Как живете, дети? - Шалва Амонашвили
Шрифт:
Интервал:
Закладка:
Подросток становится юношей (девушкой), а ему (ей) нужен папа, отец, родитель. Говорю об этом в том смысле, что родитель со своим прошлым и настоящим должен олицетворять высокие качества человечности, труженика страны. Для юноши (девушки) очень важно, чтобы о его отце говорили как о человеке, заслуживающем всеобщее уважение и авторитет. Он чуток и заботлив к жене, к своим родителям. Он понимает современную молодежь, верит в нее. верит в своего сына, в свою дочь. Поощряет и подбадривает их на большие дела, на романтику труда, на творение добра, на бескорыстную дружбу, на возвышенную любовь. Внушает им преданность Родине, чувство хозяина страны, долг интернационалиста.
Ребенку, подростку, юноше нужен папа, но папы бывают разные.
Бывают папы, которые берут своих повзрослевших сыновей на свою работу, учат своему мастерству и завещают не порочить на этом заводе доброе имя отца.

+++

Что, согласно фрагменту об отцах, делают некоторые папы со своими повзрослевшими сыновьями?

▶ Исходные данные:
+++

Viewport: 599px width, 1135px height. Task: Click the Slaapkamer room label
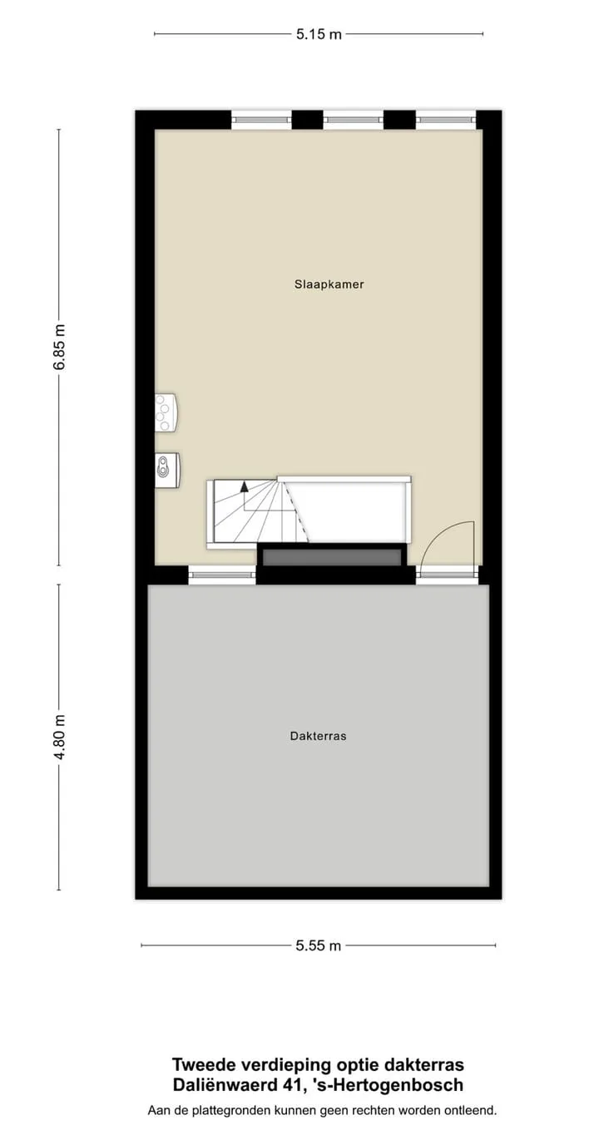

+++

▶ Ответ:
Берут их на свою работу, учат своему мастерству и завещают не порочить на этом заводе доброе имя отца.